TASK DIRECTIONS: Quote the entries below from the line with "Lambeth Planning Permission (493, 1587)" through the line with "Barking Planning (42, 1066)", both ends included, and only those lines.

◇ ◇ ◇

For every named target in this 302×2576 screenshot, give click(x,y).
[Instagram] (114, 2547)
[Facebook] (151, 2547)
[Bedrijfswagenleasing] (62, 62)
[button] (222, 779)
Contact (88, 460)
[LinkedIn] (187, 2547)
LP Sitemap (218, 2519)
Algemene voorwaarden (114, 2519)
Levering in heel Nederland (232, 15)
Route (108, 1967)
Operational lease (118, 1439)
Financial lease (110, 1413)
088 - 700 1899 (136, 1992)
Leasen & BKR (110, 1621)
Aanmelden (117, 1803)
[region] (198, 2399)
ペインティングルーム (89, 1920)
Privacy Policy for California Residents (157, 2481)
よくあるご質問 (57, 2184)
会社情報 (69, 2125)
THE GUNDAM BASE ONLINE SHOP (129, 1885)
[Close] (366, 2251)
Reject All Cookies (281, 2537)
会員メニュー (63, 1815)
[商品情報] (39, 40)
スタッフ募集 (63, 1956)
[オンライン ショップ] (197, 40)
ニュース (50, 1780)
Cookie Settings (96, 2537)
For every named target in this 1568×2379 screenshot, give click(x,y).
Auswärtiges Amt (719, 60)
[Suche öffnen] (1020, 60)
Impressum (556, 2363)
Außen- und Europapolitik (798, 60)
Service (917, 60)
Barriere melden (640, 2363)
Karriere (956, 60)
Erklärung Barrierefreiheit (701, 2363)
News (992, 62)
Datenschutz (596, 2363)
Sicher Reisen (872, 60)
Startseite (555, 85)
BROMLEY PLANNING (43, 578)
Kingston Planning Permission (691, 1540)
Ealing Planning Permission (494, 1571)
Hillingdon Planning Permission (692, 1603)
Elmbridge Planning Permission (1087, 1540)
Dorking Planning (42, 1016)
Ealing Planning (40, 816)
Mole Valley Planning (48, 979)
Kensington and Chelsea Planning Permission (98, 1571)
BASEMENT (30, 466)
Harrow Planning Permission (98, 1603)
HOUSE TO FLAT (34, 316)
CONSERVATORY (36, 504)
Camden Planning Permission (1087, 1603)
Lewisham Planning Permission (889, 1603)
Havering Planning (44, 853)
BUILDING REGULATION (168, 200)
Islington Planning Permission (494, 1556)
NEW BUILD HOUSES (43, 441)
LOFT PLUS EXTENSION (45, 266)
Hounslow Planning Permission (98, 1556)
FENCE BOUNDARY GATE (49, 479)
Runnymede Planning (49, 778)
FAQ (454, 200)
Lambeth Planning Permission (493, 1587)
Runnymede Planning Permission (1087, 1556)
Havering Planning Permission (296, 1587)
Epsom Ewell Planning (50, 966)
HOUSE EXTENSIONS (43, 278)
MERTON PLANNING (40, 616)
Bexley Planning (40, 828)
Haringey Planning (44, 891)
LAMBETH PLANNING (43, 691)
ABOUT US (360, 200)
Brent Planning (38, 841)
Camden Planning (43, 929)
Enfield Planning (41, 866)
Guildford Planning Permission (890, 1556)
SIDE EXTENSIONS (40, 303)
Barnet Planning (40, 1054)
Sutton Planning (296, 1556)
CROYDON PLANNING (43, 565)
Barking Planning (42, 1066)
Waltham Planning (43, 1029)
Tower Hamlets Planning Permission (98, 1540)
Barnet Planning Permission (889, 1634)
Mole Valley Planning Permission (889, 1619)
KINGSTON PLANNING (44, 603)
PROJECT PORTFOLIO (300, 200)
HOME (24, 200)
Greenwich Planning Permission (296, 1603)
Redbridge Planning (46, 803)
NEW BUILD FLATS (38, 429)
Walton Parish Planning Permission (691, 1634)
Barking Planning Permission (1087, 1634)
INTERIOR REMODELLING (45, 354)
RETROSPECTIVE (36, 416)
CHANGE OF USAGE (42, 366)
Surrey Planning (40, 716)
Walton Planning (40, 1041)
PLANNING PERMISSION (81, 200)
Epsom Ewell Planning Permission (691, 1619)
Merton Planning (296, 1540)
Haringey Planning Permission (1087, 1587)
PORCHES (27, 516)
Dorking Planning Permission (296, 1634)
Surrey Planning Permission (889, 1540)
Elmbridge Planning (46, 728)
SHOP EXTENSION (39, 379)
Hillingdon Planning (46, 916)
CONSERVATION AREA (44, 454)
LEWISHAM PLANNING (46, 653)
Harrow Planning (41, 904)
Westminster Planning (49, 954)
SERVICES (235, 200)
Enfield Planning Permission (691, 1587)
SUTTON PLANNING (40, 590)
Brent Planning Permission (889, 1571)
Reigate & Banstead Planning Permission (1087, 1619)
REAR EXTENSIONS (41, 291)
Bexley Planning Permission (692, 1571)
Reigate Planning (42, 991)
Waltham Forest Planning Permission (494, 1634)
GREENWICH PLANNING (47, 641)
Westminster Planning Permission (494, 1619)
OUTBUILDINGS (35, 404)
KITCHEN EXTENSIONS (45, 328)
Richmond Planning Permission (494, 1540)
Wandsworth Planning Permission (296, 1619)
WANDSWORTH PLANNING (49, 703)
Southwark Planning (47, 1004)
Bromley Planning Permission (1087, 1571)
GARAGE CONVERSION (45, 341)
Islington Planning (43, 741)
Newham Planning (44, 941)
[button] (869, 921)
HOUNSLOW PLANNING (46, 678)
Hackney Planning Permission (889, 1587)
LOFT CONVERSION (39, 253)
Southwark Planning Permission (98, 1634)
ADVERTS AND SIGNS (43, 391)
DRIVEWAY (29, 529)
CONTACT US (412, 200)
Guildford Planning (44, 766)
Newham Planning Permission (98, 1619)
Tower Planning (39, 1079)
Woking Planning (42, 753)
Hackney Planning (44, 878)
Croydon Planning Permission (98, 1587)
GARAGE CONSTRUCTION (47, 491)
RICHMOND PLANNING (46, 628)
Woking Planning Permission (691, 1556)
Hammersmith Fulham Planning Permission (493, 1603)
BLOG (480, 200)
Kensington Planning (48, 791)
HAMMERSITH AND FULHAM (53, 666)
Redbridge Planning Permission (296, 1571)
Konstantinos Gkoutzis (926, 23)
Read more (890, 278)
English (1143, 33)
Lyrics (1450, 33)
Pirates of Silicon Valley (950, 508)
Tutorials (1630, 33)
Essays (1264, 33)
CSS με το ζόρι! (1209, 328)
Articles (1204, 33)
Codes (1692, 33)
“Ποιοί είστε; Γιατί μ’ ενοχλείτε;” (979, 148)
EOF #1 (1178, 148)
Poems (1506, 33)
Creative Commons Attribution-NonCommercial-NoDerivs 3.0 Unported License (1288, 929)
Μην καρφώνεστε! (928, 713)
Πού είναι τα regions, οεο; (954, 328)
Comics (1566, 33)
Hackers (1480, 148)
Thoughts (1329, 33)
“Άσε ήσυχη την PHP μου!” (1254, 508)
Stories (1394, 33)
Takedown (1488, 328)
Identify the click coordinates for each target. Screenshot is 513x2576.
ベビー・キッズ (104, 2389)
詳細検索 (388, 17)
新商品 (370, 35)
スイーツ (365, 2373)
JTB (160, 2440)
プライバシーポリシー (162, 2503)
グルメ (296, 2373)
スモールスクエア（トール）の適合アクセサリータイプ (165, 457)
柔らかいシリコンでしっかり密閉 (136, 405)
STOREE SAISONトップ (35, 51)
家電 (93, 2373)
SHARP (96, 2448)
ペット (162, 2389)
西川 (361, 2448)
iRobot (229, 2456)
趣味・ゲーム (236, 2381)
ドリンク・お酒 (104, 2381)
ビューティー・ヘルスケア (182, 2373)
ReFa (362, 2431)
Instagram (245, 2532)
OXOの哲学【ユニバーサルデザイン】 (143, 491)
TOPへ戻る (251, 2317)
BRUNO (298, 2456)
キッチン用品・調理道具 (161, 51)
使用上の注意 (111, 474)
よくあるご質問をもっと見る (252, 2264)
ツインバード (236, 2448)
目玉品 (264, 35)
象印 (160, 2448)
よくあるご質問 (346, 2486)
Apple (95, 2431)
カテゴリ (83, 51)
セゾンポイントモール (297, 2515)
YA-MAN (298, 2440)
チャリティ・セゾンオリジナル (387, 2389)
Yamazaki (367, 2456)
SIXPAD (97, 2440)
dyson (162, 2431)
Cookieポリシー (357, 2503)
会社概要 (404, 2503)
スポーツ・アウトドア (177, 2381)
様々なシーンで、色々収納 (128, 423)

◇ ◇ ◇

TASK ANSWER:
Lambeth Planning Permission (493, 1587)
Runnymede Planning Permission (1087, 1556)
Havering Planning Permission (296, 1587)
Epsom Ewell Planning (50, 966)
HOUSE EXTENSIONS (43, 278)
MERTON PLANNING (40, 616)
Bexley Planning (40, 828)
Haringey Planning (44, 891)
LAMBETH PLANNING (43, 691)
ABOUT US (360, 200)
Brent Planning (38, 841)
Camden Planning (43, 929)
Enfield Planning (41, 866)
Guildford Planning Permission (890, 1556)
SIDE EXTENSIONS (40, 303)
Barnet Planning (40, 1054)
Sutton Planning (296, 1556)
CROYDON PLANNING (43, 565)
Barking Planning (42, 1066)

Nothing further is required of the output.